Have you booked a hotel online? Bought an airline ticket? You're certainly not alone; you'd be hard-pressed to find many professionals who haven't made some vacation arrangements on the Internet. With the ease of booking online and the ability to search through competing fares, the Web has become a very popular destination for Americans' leisure travel needs. However, judging by marketing strategies, the travel industry has been slow to respond to the huge impact of online travelers.
"They don't really segment based on the most important thing the travel industry has to deal with right now. That is the channel that people want to use: online versus offline," notes Henry Harteveldt, a Forrester analyst who authored a recent report calling for the travel industry to better segment travelers. The report, titled "How to Segment Leisure Travelers in a Multichannel World," recommends taking a one-to-some approach to marketing leisure travel, breaking the market into eight segments based on income, trip frequency and preferred booking method.
"For the travel industry, which is a thin market industry, if you're an airliner, travel agency or a cruise liner and you are better able to understand how consumers break out, it can help with budgeting, staffing, forecasting and understanding where the ROI is," Harteveldt explains. While loyalty programs are a good way to understand a certain subset of customers, it doesn't paint the whole picture. There are the other customers and then there are competitors' customers, both of which are important groups to understand. "So if you can refine your marketing strategy and if you understand that of the eight segments your brands are strongest with four of them, for example, then you really want to focus on those segments," Harteveldt says. All eight of these segments have unique demographics and habits. The top-tier online segment, for example, named 'Sky Kings' have an annual income of more than $108,000, a household size of nearly 3 and are more online-inclined. They are some of the most brand loyal travel consumers and are best to target with frequency-based offers. These 'Sky Kings' do most of their booking online, but prefer Web agencies to going directly through the supplier's Web site.
While 49 percent of travelers, 'Sky Kings' included, prefer the Web, they account for over 55 percent of American leisure travel spending. Harteveldt expects this to increase as broadband continues to saturate the market in the coming years. "I expect, as more people get comfortable with the Web, these four online segments will grow. By the time they get to 62 percent of the population in the online segments, we'll see them account for between two thirds and 70 percent. I think that's between 2006 or 2007."
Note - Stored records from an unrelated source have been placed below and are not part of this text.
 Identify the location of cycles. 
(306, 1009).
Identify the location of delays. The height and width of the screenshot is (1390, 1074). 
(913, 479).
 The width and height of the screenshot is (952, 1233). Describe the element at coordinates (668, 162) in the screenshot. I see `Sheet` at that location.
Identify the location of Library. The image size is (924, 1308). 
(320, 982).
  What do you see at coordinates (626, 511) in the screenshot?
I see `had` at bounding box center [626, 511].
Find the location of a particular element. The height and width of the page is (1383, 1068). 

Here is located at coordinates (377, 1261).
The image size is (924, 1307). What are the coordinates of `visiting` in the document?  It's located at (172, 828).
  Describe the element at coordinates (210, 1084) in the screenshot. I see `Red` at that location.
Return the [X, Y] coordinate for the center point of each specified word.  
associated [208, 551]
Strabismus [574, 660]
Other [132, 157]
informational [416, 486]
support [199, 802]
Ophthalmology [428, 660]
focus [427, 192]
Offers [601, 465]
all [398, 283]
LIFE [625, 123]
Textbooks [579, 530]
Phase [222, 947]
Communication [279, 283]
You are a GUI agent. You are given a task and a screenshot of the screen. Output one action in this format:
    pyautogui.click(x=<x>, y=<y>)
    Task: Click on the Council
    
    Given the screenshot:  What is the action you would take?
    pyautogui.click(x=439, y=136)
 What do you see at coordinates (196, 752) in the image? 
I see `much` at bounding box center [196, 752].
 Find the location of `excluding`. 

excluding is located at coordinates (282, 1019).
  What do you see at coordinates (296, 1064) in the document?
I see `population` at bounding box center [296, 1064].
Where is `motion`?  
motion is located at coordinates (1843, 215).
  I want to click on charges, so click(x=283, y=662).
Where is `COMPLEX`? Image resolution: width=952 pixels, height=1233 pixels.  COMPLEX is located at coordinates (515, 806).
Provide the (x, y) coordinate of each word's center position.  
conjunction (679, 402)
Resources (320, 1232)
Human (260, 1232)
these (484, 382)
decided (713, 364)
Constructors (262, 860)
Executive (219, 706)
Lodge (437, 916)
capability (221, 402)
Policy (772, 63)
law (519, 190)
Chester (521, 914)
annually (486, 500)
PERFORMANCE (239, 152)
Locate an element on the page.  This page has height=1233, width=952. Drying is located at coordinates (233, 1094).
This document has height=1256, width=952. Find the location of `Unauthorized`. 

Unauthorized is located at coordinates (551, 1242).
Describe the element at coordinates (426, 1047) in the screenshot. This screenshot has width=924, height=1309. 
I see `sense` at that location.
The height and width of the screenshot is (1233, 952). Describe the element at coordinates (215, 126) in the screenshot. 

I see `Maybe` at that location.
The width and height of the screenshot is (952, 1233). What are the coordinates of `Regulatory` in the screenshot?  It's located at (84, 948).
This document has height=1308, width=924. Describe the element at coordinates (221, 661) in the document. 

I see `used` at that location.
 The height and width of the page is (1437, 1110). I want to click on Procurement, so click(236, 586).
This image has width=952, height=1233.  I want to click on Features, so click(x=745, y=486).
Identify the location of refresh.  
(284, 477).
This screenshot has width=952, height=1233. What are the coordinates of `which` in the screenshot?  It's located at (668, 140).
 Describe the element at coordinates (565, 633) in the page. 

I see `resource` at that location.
Better understanding these segments is integral in the travel industry because a one-to-one strategy would never work for marketing to the general travel consumer; it would simply be too expensive. One-to-some strategies provide a good alternative. "It allows you to have the relevance of one-to-one marketing, because you're marketing to homogeneous groups of households and you can tailor the message and version the offer," explains Scott Schroeder, president and CEO of Cohorts, a company who helps its clients incorporate one-to-some marketing strategies. "It reduces the operational complexity [of one-to-one] dramatically because you're sending the same message to a whole bunch of the same households. Therefore it's lower cost." The travel industry will certainly not be alone in its need to rethink segmentation strategies in the coming years, as the Internet continues to provide American consumers with new options for an increasingly diverse number of purchases.